A Chicagoland native, Stephens, 44, was a cabinetmaker by day (the new space boasts his beautiful craftsmanship) while by night working at the Chicago Eagle, a fetish bar owned by International Mr. Leather founder Chuck Renslow. In 2000, Stephens quit his day job to pour drinks and manage the Eagle full-time. When Renslow announced in late ’06 that he would shutter the Eagle and expand his next-door bathhouse, Man’s Country, Stephens came up with a plan.
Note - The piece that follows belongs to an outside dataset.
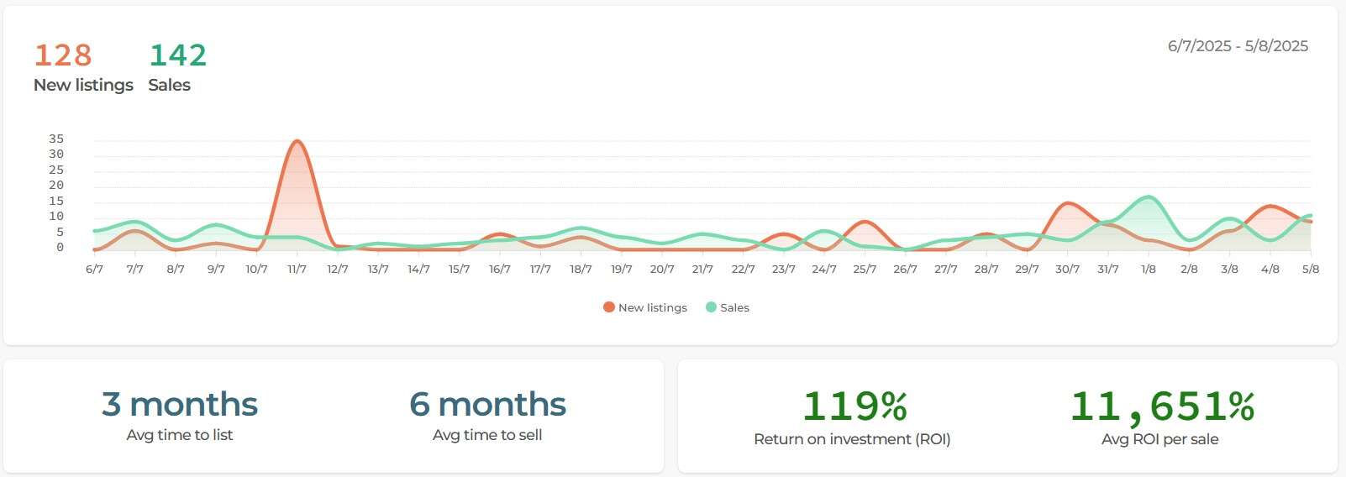Click the 35 y-axis value label
The width and height of the screenshot is (1346, 477).
pyautogui.click(x=56, y=139)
He and Renslow jointly bought the rest of the block south of Man’s Country, which included Clark’s on Clark and Eagle Leathers Body Piercing & Tattoo, while Stephens alone planned to buy the Clark’s on Clark business and reopen it as the new Chicago Eagle.

But when Stephens attempted to purchase Clark’s on Clark (and its liquor license), he says he learned Clark’s had been operating without a lease for years (though it’s illegal to have a liquor license without a lease). The bar closed in April 2007, and Stephens spent 2008 renovating the place and, this past February, applied for a liquor license. He was denied.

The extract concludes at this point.